If you have any ideas I’d love to hear them!

Reproducing the bug

  1. rm -rf tmp
  2. bundle exec rails s
  3. Visit a dynamic URL such as /admin/dashboard/problems.json (it should load quickly)
  4. Make a change to a file such as discourse/app/controllers/admin/dashboard_controller.rb at main · discourse/discourse · GitHub - adding a comment with different text is enough
  5. Reload the problems.json URL.
  6. It should spin for 10 seconds until the timeout is reached.
18 Likes

Thanks for all the legwork here @eviltrout it made it way easier to fix.

Fixed per:

https://github.com/discourse/discourse/commit/7ca08216bdf6436764a2b8964d06f4bcd84e5eb4

How I debugged this?

I edited my local copy of active_record/connection_adapters/abstract/connnection_pool.rb

In def checkout I added:

def checkout(checkout_timeout = @checkout_timeout)
  c = checkout_and_verify(acquire_connection(checkout_timeout))
  puts "CHECKOUT-#{c.object_id}" + "-"* 10
  puts caller.grep(/discourse/)
  puts "-" * 10
  c
end

In def checkin I added:

def checkin(conn)
  puts "CHECKIN-#{conn.object_id}" + "-"* 10
  puts caller.grep(/discourse/)
  puts "-" * 10

   ... 

This revealed 2 spots that were not returning connections to the pool.

Minor problem was on boot, plugins sometimes opened connections to the db without giving connection back to pool.

https://github.com/discourse/discourse/blob/master/config/application.rb#L211

Major issue was the defer queue that was never releasing its connection (fixed here)

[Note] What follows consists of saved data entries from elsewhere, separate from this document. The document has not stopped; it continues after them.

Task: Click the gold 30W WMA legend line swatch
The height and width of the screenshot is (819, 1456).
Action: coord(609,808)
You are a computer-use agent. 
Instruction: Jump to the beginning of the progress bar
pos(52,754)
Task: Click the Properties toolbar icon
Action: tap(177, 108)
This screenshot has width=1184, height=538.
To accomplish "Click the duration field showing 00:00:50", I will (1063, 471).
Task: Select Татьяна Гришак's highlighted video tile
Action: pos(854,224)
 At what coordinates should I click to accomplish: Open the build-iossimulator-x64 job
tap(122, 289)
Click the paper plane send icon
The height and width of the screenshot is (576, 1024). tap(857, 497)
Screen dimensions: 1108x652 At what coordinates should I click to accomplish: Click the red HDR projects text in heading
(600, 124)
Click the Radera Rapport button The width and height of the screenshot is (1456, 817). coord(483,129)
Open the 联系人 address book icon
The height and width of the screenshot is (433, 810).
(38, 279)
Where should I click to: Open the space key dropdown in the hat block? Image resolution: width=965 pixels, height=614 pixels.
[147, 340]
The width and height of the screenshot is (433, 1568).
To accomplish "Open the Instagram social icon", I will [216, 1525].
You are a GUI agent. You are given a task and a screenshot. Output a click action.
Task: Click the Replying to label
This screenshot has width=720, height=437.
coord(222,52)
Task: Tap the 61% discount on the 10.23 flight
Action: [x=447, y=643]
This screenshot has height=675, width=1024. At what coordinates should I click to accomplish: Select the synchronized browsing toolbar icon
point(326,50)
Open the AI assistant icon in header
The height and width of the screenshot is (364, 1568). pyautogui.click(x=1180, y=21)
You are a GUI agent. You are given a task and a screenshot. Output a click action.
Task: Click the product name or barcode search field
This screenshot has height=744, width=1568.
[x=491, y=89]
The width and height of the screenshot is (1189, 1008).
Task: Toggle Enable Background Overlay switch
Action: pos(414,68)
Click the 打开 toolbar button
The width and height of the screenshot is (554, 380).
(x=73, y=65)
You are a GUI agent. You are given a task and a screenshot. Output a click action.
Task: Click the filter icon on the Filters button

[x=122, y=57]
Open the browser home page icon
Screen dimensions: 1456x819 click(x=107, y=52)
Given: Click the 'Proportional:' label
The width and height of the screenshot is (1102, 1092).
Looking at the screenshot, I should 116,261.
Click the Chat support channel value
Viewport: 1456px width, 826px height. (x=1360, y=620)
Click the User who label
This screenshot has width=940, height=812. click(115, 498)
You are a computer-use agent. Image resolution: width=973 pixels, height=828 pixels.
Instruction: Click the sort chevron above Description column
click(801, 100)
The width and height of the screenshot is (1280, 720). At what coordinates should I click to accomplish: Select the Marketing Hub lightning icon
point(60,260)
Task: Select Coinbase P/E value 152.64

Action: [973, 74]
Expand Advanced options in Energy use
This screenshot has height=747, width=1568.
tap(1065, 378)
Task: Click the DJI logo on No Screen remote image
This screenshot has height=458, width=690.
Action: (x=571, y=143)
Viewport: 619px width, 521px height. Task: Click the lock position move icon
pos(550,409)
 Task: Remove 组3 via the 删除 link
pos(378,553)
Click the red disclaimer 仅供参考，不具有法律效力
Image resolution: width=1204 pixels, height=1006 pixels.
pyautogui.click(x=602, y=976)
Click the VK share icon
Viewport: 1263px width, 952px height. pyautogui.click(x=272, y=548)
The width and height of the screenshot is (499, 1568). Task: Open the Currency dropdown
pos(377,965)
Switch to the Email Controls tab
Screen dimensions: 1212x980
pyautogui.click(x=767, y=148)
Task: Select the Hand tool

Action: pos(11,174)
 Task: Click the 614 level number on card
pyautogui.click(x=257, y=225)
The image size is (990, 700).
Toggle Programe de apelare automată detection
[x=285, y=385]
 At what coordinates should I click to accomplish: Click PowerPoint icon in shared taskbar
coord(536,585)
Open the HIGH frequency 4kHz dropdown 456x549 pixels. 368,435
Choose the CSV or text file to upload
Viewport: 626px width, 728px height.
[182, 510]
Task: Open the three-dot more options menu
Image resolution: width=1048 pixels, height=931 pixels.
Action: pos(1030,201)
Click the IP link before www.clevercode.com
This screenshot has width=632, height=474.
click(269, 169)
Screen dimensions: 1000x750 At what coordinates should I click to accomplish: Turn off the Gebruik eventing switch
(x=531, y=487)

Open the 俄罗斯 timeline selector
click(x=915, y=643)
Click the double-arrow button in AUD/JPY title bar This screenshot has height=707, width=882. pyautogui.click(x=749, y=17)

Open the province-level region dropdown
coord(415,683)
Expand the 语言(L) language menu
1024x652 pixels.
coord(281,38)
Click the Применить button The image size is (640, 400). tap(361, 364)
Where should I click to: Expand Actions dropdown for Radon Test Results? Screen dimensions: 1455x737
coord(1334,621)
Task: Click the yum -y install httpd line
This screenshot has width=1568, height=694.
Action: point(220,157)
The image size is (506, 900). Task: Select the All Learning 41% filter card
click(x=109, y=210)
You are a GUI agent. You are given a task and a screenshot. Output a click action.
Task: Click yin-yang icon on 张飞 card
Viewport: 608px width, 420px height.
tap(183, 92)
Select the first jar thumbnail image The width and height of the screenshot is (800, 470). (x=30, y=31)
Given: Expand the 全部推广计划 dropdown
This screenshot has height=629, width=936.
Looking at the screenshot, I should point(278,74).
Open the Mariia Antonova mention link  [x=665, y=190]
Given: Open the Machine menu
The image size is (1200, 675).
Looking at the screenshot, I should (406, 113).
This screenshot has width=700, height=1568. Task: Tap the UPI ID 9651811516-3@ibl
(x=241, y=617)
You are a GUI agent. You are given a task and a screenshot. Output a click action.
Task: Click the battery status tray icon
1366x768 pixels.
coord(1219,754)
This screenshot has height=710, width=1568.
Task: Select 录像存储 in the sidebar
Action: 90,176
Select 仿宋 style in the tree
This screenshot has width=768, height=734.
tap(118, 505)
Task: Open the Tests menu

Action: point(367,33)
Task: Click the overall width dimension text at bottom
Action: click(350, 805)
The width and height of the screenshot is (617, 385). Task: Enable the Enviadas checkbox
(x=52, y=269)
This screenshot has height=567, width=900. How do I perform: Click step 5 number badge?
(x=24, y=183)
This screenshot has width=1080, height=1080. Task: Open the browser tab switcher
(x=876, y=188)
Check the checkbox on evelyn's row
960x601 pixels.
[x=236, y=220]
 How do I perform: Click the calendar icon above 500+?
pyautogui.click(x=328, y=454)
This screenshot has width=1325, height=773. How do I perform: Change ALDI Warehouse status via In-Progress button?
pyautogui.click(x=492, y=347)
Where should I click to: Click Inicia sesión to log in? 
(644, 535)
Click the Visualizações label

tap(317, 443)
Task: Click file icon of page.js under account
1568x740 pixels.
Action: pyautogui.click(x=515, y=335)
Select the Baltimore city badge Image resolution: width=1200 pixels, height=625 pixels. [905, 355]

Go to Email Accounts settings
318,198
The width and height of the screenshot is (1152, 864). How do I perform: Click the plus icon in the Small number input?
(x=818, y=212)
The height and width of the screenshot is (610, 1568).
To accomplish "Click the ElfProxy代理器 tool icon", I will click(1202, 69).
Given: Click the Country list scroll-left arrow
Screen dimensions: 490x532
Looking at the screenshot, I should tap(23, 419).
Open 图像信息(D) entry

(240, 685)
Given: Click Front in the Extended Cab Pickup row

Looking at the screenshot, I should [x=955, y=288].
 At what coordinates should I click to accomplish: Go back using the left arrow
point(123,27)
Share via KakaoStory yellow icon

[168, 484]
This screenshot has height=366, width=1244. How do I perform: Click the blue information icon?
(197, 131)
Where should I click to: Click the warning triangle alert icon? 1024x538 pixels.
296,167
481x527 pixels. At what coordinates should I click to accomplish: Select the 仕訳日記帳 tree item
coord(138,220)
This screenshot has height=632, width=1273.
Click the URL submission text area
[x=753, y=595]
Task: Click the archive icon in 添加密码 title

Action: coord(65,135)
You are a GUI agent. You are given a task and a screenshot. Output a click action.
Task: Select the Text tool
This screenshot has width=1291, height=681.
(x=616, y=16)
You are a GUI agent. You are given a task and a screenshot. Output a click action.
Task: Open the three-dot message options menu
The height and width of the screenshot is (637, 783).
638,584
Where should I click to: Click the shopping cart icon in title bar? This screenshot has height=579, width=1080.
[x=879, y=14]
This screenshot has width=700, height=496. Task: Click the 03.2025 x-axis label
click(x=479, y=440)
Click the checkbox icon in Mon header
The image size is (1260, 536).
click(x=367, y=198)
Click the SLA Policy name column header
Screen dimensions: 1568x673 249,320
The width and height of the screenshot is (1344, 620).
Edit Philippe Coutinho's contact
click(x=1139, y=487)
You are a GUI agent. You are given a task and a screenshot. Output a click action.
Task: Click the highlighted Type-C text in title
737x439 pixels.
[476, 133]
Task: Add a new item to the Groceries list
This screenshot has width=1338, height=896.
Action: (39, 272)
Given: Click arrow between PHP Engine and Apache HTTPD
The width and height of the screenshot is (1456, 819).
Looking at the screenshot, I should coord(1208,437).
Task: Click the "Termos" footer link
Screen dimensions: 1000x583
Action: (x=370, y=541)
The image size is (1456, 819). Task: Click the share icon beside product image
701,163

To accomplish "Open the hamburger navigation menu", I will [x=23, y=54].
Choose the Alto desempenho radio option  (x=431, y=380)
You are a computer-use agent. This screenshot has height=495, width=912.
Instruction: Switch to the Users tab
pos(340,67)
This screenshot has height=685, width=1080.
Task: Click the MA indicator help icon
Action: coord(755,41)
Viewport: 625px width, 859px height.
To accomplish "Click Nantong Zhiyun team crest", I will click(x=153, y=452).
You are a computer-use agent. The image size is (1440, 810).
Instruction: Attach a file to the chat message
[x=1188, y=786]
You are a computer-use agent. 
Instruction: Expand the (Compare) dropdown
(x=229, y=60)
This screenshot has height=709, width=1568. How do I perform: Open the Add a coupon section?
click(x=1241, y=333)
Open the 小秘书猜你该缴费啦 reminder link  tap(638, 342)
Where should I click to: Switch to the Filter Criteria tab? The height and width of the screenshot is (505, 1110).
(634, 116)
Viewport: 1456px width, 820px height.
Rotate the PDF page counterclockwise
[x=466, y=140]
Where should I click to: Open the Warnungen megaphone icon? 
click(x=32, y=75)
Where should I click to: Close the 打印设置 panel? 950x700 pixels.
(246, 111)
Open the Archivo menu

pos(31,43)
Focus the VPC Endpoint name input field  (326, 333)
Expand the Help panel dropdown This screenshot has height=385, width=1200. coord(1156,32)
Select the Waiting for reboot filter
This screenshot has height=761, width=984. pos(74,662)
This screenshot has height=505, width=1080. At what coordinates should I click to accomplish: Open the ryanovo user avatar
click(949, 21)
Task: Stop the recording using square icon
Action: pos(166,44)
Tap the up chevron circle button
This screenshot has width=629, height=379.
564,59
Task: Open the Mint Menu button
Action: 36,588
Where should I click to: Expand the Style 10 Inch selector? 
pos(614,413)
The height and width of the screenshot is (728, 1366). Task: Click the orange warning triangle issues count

https://github.com/discourse/discourse/blob/7ca08216bdf6436764a2b8964d06f4bcd84e5eb4/lib/scheduler/defer.rb#L78

The defer queue exists to kick off lightweight background work we have the is too light to belong in Sidekiq (like increasing user view counts and stuff like that). In a puma environment it runs in a background thread, in a unicorn environment it runs between requests.

Enjoy :innocent:

11 Likes